Fortuné est un insurrectionnaliste en paroles mais jamais il ne participera au moindre attentat. Il connaît le risque pris en faisant l’apologie du crime et de la dynamite : la loi sur la presse de 1881 fixe la peine de prison maximale à 2 ans.
Les partisans de la violence ne sont pas que des orateurs, certains passent à l’action comme son frère Emile Henry, condamné à mort, alors que Fortuné est lui-même en prison. L’exécution de son frère marque pour Fortuné l’échec de cette pratique de l’insurectionnalisme.
Cette première crise existentielle et douloureuse l’amène à renouer avec ce qui fut le fondement de son entrée en politique, les idées fouriéristes de son père, influencées par « Les Equitables Pionniers de Rochdale » (Angleterre).
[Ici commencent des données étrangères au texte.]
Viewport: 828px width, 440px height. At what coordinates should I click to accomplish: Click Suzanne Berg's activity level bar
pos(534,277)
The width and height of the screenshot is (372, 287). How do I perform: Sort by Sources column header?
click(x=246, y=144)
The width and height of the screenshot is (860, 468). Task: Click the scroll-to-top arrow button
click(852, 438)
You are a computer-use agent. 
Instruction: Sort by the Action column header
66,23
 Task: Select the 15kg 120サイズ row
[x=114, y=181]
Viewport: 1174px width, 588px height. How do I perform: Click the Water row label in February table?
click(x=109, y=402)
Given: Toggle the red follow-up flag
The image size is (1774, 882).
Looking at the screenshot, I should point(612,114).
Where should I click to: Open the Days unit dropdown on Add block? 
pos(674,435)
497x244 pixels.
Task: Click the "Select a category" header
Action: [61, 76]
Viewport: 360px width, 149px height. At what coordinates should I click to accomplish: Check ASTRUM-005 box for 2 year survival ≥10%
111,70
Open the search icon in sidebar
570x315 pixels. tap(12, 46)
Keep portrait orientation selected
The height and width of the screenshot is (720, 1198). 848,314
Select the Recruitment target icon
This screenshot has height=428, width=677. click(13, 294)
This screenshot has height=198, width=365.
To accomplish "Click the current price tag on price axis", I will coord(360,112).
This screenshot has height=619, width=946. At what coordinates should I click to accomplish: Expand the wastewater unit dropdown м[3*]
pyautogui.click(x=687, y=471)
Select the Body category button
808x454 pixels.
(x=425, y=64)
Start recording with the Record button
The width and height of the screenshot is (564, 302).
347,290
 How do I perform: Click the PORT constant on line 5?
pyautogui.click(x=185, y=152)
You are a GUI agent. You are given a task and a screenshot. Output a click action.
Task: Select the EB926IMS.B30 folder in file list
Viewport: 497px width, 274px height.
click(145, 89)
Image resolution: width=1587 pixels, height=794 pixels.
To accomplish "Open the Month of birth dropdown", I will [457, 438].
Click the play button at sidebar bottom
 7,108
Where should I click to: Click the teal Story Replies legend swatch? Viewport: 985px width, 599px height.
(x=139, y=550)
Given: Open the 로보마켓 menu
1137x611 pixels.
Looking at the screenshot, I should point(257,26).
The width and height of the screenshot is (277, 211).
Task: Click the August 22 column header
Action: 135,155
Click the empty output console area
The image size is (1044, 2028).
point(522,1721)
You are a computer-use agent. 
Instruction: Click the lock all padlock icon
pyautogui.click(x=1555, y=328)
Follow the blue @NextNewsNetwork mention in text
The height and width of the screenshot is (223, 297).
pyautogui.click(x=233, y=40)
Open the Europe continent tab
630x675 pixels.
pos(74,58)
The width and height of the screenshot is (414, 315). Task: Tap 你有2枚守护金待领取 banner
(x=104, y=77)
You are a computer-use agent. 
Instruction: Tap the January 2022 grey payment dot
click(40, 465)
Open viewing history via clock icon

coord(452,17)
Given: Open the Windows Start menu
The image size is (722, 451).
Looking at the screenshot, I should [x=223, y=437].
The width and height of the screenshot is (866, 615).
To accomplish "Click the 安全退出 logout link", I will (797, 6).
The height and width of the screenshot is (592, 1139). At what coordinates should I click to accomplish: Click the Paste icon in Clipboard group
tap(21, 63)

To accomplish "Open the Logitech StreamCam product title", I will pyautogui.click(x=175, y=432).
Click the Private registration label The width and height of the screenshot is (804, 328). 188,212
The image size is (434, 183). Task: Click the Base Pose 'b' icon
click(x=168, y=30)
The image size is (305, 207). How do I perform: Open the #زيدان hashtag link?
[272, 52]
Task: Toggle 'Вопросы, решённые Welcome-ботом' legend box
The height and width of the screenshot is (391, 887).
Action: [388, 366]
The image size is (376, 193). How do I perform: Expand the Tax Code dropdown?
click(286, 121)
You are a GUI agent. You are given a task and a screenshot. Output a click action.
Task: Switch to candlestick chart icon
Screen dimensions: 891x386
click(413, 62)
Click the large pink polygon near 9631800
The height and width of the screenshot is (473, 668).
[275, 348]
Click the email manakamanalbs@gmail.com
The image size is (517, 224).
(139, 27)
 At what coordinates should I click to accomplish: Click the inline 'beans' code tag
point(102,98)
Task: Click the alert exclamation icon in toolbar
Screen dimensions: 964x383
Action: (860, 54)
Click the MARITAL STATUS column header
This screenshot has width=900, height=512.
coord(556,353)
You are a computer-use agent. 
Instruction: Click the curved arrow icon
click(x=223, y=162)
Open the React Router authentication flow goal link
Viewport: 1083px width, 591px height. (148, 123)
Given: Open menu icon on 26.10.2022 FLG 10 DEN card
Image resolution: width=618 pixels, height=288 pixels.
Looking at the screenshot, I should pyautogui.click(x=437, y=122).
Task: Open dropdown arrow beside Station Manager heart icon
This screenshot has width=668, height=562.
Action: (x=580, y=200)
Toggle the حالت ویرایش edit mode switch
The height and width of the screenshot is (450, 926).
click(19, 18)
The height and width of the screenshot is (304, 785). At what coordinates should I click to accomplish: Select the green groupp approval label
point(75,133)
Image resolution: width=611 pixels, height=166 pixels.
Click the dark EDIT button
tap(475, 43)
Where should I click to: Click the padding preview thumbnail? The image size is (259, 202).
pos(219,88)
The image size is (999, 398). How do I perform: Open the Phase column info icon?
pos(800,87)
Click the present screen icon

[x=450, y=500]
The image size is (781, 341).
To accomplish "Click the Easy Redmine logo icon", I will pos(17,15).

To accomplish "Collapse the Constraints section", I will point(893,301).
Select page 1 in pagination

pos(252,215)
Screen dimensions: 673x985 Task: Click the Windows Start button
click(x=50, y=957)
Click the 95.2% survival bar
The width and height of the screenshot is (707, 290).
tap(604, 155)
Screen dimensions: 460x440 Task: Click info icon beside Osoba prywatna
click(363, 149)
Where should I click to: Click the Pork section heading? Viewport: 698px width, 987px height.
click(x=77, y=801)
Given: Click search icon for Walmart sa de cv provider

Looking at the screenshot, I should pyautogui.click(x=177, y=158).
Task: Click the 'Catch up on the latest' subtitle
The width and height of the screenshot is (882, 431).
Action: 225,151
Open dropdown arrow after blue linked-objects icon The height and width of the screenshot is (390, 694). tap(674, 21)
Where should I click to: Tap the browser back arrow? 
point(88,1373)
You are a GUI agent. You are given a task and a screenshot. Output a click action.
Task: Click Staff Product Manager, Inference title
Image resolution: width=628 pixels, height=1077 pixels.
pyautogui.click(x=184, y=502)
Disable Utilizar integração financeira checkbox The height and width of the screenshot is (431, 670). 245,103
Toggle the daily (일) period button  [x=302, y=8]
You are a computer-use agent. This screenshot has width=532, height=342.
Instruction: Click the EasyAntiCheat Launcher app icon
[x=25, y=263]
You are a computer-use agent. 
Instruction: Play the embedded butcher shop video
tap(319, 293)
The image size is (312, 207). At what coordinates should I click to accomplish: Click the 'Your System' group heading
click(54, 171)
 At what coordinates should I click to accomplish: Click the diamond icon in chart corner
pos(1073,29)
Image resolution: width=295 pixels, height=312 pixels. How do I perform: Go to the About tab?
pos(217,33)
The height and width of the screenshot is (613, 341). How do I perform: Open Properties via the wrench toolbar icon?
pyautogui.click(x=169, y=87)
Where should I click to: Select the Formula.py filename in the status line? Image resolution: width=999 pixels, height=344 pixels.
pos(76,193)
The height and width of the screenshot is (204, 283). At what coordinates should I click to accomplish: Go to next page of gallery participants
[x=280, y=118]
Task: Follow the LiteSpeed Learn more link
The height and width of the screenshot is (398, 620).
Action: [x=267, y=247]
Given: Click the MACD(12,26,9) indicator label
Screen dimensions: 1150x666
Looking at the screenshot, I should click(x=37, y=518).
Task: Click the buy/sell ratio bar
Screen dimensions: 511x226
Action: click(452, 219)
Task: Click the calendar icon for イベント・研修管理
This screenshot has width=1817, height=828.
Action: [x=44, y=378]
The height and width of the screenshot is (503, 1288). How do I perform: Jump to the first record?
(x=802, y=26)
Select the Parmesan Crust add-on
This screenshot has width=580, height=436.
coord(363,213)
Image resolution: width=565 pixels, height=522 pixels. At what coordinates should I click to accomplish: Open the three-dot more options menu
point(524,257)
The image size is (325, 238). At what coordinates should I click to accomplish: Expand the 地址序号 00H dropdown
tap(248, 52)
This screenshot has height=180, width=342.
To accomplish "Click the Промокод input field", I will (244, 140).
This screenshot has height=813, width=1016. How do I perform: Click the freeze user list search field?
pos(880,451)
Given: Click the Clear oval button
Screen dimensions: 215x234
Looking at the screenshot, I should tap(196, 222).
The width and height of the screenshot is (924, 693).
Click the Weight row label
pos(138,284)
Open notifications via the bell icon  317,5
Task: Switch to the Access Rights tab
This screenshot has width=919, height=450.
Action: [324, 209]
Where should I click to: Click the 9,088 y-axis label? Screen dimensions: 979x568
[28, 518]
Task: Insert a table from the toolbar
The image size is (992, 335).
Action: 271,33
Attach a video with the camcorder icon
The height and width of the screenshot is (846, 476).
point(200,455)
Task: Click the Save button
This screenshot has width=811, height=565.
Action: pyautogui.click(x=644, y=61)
Dès 1844, ils considéraient la coopération comme un modèle qui allait en s’élargissant, de la coopérative de consommation (magasin) au logement et à la production (industrielle et agricole).
A partir de 1905, Fortuné fut à l’initiative de la colonie libertaire d’Aiglemont dans .les Ardennes. Il entra alors dans une nouvelle période d’action militante : le milieu libre de vie en commun, basé au départ essentiellement sur l’horticulture et l'élevage avicole. La colonie libertaire d’Aiglemont était une expérience entrant pleinement dans la vision éducationniste. Il s’agissait de réaliser une tentative de communisme pour montrer qu’il était possible de vivre dans ce modèle de société. Le but était même de prouver que la multiplication de ces essais, pouvait mener au communisme.
Fortuné n’arrivait pas à dominer son autoritarisme et il se rendait compte que l’expérience de cette colonie n’était guère viable pour lui. Il s’orienta alors vers le syndicalisme. Son action dans les Ardennes fut un vrai succès. Le syndicalisme réformiste était en crise car il avait désorganisé les forces syndicales en les transformant en simples supplétifs lors des élections. Il sut proposer une alternative : un syndicalisme de combat indépendant des socialistes.
Ces évolutions de Fortuné Henry et d’autres camarades montrent les multiples facettes de leurs personnalités. C’est en grande partie cette capacité d’adaptation du mouvement anarchiste de la fin du XIXe siècle et du début du XX' dont cette biographie est le reflet.